Propulsion systems. Yes, ion propulsion systems have been successfully tested, but the severe limitation with them is the huge amount of electricity needed to energize the ion gas, requiring some kind of on-board generator: Another addition to the payload (it's all about the payload...). As Mark says only a small amount of ion thrust is required to get a spacecraft moving once in space. However, an enormous amount of thrust is required to lift a spacecraft(s) from Earth and escape its gravitational pull. Something for which an ion-propulsion engine is woefully inadequate.

Current propulsion systems are adequate but the mission will take longer.

Radiation:
Space travellers will be bombarded for months with lethal doses of cosmic radiation. Currently no feasible technology exists to mitigate this. Lining the interior cabin with lead would do it, but the weight penalty would be enormous (it's all about the payload).

Radiation levels will be high and the astronauts will likely have an increased lifetime risk of cancer but they will survive the journey. Radiation levels won't be that different from the ISS where astronauts already spend prolonged periods there.

Medical issues:
Lack of gravity will result in a loss of bone mass in space travellers, as well as a degradation of heart muscle tissue. Yes, artificial gravity can be provided by spinning cabins, etc., but there are practical and physical limitations to these schemes.

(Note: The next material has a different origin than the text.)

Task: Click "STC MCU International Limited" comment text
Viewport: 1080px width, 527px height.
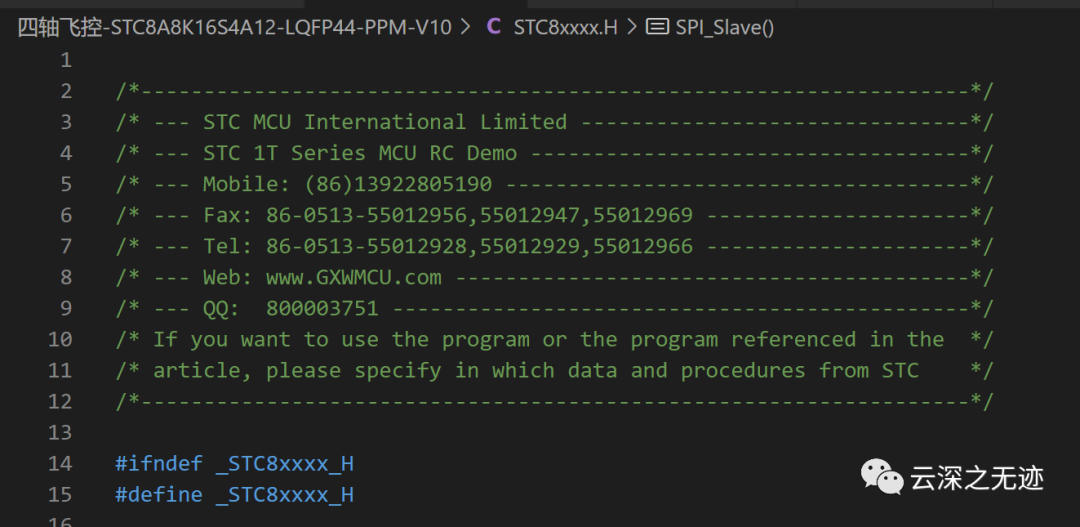Action: click(385, 122)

These challenges are identical to those faced by astronauts on the ISS already and their US/Soviet predecessors. It will not be a problem. Of greater importance is the psychological aspect of complete isolation with no chance of an immediate change in company.

Food, water oxygen supplies:
All food and water supplies would be have to be brought along from Earth. No in-flight replenishment is possible. Just to lift the required mass of water from Earth would require rockets impractically huge.

Water can be recycled limiting the amount that has to be taken up, however I agree, this is the single biggest obstacle.

In answer to the OP, I believe China will be first but the US could beat them with an alliance with Russia, ESA and Japan as with the ISS.